Text excerpt Block Start

O holy Child of Bethlehem, descend to us, we pray;
Cast out our sin, and enter in, be born in us today.
We hear the Christmas angels the great glad tidings tell;
O come to us, abide with us, our Lord Emmanuel!
Today is Christmas Day, and in Bethlehem the moment has come to push, and so I am vacuuming. When faced with a world in the grip of pain, a creation that is groaning and gasping, contractions that seem to roll and roll and never end, what am I, a harried young mother of three, to do? The way I see it, I have three options. I can do my best to ignore it, to dull the pain with lots of time on Facebook or watching TV or running from playgroup to Bible study to the mall. Or I can allow the pain to cripple me, curl me into a tiny grey ball of depression, huddle me on the couch under a blanket of helplessness and render me completely inactive. Or, I can push. And how can I push? How can I rear back and kick at the darkness? How is it that Christ will be born in me? Some day I may picket or write a series of angry letters. Some day I may chain myself to the door of city hall or camp out with the hippies in the Arbutus grove destined for demolition. There may come a day for grand actions, for defiant gestures. There may come a day for marching, for being thrown in jail, for hoisting a megaphone and screaming the truth as loudly as I can. But today, I will be vacuuming.

Text excerpt Block End

Exercise instructions: In the Christmas reflection, what is the writer doing on Christmas Day? The records are separate material with no connection to the Christmas reflection above.

Given entries Block Start

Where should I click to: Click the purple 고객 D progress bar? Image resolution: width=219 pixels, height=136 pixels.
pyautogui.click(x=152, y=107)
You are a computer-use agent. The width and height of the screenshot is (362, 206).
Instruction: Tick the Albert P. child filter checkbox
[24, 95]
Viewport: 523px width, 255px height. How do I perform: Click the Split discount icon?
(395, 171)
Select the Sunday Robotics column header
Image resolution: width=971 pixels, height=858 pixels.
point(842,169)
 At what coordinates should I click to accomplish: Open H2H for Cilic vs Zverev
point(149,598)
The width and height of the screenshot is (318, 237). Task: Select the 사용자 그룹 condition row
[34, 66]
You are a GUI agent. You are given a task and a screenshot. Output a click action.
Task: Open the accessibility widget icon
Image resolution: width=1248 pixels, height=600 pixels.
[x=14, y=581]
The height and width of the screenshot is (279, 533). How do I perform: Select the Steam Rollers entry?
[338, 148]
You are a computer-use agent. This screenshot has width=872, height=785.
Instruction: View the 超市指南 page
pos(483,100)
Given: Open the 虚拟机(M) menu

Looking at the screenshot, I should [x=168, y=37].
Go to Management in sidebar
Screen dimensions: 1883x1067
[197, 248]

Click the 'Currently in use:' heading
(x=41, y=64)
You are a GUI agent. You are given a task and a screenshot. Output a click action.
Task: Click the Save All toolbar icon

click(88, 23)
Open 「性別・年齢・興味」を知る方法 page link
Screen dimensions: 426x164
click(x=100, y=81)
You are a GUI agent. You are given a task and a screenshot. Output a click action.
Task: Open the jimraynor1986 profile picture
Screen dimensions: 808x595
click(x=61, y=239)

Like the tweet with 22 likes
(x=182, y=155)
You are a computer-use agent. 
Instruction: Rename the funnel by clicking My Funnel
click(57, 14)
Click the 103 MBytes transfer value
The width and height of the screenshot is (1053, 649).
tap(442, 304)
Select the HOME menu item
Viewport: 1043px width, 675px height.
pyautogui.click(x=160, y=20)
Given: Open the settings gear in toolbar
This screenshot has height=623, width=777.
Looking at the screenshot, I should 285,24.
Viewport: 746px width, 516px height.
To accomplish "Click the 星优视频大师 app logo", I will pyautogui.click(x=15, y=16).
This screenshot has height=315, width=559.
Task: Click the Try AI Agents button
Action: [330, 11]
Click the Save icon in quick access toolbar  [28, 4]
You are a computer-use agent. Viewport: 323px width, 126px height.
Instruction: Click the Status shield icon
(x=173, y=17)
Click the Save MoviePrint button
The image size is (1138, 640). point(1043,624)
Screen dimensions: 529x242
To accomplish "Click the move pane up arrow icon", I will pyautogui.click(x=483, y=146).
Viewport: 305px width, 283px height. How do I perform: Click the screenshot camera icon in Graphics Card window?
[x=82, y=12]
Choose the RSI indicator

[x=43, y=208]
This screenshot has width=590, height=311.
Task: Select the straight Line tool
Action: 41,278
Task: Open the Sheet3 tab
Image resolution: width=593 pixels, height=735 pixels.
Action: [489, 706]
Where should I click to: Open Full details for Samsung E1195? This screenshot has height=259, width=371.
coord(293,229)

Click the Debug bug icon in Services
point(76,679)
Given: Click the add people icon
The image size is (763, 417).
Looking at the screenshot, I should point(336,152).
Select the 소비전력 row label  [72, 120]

Given entries Block End

Response box: Vacuuming.